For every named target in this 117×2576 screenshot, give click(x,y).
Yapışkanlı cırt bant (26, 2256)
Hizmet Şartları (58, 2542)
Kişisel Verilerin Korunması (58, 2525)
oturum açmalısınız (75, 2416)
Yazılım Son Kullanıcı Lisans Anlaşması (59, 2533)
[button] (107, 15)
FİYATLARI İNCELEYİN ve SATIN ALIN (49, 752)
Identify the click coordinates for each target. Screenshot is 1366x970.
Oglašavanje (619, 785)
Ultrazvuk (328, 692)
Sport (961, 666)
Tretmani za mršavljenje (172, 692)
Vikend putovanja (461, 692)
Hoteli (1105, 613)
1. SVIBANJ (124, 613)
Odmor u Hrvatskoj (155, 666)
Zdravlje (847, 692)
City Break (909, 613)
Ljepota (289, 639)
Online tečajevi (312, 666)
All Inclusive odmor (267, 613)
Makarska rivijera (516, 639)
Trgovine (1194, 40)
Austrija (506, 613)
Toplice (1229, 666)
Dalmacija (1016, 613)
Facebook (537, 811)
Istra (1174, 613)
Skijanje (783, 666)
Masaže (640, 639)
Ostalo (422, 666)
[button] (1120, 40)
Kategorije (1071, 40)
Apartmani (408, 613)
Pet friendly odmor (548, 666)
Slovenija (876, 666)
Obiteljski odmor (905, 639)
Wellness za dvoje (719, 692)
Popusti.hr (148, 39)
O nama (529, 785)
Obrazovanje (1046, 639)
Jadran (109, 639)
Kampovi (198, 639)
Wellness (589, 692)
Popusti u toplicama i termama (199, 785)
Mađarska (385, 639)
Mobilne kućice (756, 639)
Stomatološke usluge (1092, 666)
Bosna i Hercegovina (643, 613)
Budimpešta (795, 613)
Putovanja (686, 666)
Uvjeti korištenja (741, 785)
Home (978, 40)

────────────────────────────────────────

When you answer, output each line of the data exactly as given, from its first line up to and including the one with "FİYATLARI İNCELEYİN ve SATIN ALIN (49, 752)".

Answer:
For every named target in this 117×2576 screenshot, give click(x,y).
Yapışkanlı cırt bant (26, 2256)
Hizmet Şartları (58, 2542)
Kişisel Verilerin Korunması (58, 2525)
oturum açmalısınız (75, 2416)
Yazılım Son Kullanıcı Lisans Anlaşması (59, 2533)
[button] (107, 15)
FİYATLARI İNCELEYİN ve SATIN ALIN (49, 752)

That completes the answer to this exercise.